ISIS said it was responsible for a suicide attack in the Syrian government-controlled city of Homs on Tuesday that killed several people.
The Islamist militant group said in an online statement that one of its fighters had driven a car loaded with explosives to a security checkpoint in the Zahraa neighbourhood and blown himself up, killing at least 30 people.
Syrian state media said the attack had killed 22 people and wounded more than 100.
In a breaking news alert, state television said 100 people had also been injured in the blasts in the Al-Zahraa neighbourhood of the city, which has been targeted in bomb attacks multiple times before.
The provincial governor of Homs, Talal Barazi, told AFP at least 19 people had been killed in the attacks.
He said the two bombers appeared to have pulled up at the army checkpoint in a car together, with one exiting the vehicle before the other detonated his explosives while still inside.
In the chaos of the first blast’s aftermath, and as a crowd gathered, the second bomber detonated his explosives, Barazi said.
The Syrian Observatory for Human Rights, a Britain-based monitor, also reported the blasts, saying at least 21 people had been killed, among them 13 regime forces.
The group’s director Rami Abdel Rahman said the second suicide bomber had been wearing military clothes.
The Al-Zahraa district of Homs has been targeted in multiple bomb attacks in the past, including in late December, when 19 people were killed in several simultaneous blasts.
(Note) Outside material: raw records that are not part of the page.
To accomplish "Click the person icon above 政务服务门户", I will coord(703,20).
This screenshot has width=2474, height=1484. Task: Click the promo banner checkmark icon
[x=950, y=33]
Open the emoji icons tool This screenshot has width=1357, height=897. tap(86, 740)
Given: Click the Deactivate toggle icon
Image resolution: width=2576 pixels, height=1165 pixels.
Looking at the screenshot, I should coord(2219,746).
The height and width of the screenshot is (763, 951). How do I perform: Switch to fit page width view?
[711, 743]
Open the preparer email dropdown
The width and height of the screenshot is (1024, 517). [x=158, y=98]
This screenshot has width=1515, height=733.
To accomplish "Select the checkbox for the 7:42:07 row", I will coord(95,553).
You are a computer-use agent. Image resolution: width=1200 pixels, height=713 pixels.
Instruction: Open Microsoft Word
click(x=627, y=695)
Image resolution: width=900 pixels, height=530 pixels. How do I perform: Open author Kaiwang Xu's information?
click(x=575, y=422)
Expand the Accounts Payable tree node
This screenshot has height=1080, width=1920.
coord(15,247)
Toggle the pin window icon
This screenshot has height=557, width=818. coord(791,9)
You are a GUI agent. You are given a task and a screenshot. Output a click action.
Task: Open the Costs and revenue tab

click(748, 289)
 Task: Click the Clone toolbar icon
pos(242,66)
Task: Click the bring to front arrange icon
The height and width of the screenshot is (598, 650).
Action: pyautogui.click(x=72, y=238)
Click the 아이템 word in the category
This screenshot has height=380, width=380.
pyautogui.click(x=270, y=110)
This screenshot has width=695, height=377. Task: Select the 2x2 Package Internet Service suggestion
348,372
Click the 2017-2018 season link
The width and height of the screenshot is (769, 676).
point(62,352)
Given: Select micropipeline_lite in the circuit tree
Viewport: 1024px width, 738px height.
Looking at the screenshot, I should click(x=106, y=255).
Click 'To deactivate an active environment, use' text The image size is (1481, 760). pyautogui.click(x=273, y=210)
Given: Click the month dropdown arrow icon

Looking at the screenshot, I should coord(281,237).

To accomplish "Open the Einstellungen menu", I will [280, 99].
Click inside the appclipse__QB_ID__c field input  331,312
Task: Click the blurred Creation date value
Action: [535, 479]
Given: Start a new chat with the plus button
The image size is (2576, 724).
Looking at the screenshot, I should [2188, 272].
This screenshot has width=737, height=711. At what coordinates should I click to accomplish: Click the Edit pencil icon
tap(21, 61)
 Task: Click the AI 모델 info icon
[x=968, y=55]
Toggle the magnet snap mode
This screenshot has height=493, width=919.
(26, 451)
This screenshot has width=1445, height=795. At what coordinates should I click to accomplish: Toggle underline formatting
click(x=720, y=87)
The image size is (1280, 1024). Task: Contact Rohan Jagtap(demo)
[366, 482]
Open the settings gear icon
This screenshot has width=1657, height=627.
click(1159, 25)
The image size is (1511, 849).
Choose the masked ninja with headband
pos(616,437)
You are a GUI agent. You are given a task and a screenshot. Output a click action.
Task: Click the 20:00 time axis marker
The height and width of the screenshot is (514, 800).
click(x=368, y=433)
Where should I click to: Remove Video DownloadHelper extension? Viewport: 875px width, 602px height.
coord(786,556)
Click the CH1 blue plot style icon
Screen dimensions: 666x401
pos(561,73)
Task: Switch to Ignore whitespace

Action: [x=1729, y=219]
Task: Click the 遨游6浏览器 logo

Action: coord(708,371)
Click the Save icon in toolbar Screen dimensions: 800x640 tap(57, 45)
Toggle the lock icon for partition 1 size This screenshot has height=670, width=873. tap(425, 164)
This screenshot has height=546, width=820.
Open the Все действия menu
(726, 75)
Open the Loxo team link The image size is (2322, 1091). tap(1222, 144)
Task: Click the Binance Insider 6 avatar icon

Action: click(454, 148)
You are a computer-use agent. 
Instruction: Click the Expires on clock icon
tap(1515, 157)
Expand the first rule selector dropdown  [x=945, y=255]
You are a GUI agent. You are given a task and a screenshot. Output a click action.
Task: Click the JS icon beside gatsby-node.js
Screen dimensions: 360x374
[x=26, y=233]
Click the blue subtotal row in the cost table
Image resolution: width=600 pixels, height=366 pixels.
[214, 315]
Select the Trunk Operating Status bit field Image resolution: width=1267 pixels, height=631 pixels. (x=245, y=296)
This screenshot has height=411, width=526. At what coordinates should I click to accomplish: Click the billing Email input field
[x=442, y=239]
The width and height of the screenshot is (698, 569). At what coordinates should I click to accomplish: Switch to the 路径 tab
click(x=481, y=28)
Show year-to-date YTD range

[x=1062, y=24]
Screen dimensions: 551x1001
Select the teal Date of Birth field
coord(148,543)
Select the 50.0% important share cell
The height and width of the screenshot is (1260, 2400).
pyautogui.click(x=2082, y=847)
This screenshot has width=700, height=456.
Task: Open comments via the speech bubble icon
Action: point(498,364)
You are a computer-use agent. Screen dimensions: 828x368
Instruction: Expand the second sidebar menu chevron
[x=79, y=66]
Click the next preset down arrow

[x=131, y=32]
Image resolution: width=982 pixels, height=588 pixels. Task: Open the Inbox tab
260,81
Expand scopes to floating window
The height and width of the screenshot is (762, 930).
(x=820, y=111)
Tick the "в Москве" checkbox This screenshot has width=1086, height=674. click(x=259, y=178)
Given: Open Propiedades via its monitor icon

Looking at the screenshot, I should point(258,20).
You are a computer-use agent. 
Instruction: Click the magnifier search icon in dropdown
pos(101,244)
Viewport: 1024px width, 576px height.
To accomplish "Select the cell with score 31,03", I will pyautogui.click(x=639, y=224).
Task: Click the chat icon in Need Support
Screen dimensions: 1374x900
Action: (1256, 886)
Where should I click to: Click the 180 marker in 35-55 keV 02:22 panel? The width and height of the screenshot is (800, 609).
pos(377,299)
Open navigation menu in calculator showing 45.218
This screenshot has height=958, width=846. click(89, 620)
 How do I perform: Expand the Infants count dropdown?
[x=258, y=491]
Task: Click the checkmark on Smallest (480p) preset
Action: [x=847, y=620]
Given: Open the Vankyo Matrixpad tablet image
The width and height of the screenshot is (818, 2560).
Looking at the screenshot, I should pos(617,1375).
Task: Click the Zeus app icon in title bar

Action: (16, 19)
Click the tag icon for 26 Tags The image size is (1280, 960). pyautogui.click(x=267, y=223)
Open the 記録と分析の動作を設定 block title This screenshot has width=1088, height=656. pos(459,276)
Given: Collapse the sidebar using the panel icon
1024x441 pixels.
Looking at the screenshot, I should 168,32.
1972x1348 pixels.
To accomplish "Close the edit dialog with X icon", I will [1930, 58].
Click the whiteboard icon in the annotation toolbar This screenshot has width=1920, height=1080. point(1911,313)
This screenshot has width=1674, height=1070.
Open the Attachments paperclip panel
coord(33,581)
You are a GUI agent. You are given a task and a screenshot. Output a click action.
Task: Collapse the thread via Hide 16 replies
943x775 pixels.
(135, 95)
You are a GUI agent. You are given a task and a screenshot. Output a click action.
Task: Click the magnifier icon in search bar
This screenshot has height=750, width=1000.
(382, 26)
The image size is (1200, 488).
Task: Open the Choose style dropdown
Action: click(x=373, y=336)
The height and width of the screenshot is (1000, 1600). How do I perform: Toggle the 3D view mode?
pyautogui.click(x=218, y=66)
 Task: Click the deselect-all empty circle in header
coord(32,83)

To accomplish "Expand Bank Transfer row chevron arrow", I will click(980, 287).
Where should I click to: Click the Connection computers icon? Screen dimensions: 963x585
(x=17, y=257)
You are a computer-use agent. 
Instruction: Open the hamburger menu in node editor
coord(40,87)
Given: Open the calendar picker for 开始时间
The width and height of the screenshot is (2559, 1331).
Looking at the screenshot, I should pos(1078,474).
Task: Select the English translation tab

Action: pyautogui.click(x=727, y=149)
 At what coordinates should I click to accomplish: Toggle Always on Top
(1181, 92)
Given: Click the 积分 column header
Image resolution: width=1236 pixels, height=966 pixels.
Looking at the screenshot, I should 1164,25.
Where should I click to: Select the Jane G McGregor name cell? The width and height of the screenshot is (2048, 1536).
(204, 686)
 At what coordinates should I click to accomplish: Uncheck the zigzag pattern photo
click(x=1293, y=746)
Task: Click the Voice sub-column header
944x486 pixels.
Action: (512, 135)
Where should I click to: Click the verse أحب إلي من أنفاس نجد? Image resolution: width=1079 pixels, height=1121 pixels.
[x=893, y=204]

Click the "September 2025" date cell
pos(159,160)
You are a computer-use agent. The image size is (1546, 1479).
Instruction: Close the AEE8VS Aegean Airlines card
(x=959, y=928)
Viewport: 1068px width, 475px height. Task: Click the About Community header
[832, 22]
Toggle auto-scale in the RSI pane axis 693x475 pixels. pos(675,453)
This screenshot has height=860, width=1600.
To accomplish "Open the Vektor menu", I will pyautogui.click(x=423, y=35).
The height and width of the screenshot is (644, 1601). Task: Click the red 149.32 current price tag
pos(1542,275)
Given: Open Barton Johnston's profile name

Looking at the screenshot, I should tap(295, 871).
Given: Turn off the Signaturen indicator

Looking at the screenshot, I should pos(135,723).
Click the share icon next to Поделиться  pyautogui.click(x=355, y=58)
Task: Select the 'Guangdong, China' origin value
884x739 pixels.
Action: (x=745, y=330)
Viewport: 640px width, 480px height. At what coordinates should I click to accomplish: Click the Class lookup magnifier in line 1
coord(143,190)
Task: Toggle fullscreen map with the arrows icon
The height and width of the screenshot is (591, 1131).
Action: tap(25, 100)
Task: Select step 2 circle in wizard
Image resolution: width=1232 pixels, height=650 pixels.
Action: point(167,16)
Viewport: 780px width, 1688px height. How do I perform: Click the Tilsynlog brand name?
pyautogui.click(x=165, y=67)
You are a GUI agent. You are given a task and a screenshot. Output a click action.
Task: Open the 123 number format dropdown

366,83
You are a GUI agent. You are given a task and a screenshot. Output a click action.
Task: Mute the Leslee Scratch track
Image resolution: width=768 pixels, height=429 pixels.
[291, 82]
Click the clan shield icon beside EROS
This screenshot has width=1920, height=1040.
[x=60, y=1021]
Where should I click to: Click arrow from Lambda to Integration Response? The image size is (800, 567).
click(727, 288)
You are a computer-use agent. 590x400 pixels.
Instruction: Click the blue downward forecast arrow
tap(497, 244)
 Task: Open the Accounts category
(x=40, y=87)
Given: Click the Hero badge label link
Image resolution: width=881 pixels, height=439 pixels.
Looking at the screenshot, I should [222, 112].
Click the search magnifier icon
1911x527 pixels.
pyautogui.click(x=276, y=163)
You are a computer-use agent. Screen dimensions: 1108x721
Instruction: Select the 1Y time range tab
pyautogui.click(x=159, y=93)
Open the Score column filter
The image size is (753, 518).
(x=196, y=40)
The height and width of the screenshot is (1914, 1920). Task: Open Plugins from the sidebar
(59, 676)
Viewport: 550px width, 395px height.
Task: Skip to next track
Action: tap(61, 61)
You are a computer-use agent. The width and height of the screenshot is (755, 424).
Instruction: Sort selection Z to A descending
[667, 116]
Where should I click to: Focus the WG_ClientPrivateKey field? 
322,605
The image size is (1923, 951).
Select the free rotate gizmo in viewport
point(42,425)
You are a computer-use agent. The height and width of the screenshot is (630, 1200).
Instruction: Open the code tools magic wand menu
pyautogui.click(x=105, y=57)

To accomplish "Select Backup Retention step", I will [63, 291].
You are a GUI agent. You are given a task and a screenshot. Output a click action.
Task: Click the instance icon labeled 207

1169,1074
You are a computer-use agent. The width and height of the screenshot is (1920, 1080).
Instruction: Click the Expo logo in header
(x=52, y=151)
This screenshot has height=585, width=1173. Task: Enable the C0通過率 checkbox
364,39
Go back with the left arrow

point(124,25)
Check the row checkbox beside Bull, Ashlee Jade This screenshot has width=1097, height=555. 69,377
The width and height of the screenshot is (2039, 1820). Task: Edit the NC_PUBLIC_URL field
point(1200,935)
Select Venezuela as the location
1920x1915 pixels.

The residents of Al-Zahraa are mostly Alawites, the minority sect of Syria’s ruling clan, and the Islamic State group has in the past claimed attacks on the district.
Homs city was once dubbed the “capital” of Syria’s uprising, which began with anti-government protests in March 2011.
But after years of devastating fighting and government sieges, most of the city is now back in regime hands, with the exception of the Waer district, which is being gradually turned over to the government under a deal with opposition fighters.